Summary. Blood samples from 54 animals were exchanged between 15 laboratories in nine countries to improve and expand BoLA class I and class II typing. A total of 27 out of 33 (82%) of previously accepted BoLA‐w specificities were represented within the cell panel. Seventeen new serum‐defined BoLA specificities were accepted by the workshop participants, thus expanding the number of internationally recognized BoLA specificities to 50. The large number of new specificities detected resulted from the number of serological reagents used (n= 1139) and the genetic diversity of the cell panel. Confidence derived from the high percentage of agreement between the laboratories on antigen detection (97.3%; r= 0.84) permitted the removal of the workshop (w) notation from 23 BoLA‐w specificities and their acceptance as full status BoLA‐A antigens. Two new non‐BoLA antigens were also detected, one completely included within the red blood cell factor S' (BoLy‐S'), whereas a second (BoLy‐w1) did not show any association with tested red blood cell factors. A comparison between serological, isoelectric focusing (IEF) and DNA typing for BoLA class II polymorphism was conducted with a subset of workshop cells. Correlation between the three methods was significant for three combinations of alleles. Three other serologically defined class II specificities were correlated with DR and/or DQ restriction fragment length polymorphism (RFLP) types, whereas six additional IEF types were correlated with DR and/or DQ RFLP types (r≥ 0.50).
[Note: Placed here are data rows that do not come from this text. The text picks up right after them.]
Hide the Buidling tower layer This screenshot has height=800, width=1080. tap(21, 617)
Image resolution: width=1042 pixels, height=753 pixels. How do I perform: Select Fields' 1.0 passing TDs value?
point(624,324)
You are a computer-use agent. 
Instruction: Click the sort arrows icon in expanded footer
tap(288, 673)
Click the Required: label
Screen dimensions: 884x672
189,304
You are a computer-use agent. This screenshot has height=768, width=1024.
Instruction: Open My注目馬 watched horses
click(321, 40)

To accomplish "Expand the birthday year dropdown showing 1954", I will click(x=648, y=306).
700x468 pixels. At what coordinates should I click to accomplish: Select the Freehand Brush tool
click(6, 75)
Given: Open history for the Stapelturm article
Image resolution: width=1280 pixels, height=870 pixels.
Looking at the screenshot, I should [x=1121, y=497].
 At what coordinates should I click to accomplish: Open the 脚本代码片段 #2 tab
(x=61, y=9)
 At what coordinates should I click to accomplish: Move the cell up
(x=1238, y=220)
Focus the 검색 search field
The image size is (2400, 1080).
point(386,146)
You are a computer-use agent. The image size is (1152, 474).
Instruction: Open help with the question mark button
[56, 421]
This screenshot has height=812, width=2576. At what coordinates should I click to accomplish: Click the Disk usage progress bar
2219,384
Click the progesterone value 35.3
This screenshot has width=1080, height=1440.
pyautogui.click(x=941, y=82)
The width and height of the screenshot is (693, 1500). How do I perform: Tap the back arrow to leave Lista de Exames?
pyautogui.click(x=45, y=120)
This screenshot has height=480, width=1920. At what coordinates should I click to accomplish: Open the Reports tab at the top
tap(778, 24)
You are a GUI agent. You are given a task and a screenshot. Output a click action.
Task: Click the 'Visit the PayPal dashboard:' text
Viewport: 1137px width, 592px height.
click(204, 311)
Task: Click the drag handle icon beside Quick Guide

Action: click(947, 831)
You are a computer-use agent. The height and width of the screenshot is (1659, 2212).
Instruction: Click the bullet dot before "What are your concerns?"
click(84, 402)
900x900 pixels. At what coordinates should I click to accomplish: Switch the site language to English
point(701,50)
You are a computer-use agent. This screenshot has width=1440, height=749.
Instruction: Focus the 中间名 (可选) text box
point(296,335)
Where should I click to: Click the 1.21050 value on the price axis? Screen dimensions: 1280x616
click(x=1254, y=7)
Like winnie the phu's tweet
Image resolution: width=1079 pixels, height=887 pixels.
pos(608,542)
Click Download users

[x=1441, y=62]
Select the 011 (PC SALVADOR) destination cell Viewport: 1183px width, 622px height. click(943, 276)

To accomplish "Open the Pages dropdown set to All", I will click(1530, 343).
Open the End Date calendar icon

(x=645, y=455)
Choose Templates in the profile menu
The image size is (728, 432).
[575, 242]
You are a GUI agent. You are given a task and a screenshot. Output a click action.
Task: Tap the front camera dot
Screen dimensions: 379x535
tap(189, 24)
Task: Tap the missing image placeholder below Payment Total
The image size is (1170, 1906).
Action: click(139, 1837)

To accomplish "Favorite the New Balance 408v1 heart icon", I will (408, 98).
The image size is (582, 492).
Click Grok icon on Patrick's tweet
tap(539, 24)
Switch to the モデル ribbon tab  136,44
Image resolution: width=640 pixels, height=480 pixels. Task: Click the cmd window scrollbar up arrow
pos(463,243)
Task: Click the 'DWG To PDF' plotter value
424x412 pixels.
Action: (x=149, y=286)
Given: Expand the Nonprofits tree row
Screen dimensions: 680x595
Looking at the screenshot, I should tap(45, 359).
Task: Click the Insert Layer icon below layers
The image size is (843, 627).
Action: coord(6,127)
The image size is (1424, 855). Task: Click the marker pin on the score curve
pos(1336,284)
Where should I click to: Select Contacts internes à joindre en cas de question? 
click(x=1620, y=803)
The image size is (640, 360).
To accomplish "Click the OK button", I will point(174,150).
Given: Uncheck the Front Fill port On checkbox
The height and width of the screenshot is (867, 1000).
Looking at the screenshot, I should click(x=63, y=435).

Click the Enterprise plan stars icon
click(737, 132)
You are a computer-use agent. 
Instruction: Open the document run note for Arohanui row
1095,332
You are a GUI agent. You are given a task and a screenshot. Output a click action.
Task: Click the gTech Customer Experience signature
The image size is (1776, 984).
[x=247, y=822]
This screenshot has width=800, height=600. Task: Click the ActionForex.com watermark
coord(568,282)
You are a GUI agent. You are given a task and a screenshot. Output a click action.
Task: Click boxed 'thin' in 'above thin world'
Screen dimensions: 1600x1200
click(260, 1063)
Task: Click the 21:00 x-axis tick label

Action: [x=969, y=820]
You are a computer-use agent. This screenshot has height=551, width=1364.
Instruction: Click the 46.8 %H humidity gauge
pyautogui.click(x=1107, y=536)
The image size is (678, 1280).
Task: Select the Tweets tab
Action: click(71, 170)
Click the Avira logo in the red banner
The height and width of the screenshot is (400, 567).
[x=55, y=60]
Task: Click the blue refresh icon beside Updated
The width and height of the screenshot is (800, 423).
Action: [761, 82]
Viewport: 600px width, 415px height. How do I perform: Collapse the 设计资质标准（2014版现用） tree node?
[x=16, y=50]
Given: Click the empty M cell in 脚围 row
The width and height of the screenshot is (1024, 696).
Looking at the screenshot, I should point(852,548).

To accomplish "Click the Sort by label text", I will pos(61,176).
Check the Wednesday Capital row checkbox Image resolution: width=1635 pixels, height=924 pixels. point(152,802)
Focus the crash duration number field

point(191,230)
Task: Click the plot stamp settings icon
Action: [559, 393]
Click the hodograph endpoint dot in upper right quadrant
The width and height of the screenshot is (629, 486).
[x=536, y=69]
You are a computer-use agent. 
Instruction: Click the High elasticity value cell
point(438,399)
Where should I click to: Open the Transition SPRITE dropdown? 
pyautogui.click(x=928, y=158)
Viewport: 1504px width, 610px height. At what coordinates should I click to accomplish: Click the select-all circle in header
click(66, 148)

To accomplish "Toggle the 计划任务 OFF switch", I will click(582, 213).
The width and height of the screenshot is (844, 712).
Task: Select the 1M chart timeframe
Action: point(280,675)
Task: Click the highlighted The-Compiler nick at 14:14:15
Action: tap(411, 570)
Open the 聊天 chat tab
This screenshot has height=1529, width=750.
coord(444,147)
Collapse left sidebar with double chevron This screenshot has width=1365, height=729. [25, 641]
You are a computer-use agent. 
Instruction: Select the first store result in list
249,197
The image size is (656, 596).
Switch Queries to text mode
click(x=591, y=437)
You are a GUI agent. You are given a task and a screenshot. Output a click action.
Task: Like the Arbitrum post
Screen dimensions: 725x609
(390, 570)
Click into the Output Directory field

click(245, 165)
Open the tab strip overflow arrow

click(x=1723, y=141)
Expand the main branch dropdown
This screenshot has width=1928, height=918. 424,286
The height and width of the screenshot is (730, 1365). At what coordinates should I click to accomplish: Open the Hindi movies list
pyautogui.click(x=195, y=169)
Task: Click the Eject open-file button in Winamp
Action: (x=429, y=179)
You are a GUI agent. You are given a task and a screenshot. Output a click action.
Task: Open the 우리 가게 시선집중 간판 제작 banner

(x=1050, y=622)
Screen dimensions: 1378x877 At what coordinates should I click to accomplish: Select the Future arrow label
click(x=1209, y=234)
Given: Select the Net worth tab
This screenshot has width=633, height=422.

Several new IEF, DRB, DQA and DQB RFLP patterns were identifed. In 46 animals that were typed for BoLA‐DR and DQ genes by RFLP analysis, 46 different BoLA haplotypes were tentatively defined. These 46 haplotypes were distinguished by 31 serologically‐defined BoLA‐A alleles (and 2'blanks'), 15 DRB RFLP types (plus up to 10 new DRB RFLP patterns) and 23 DQA‐DQB haplotypes.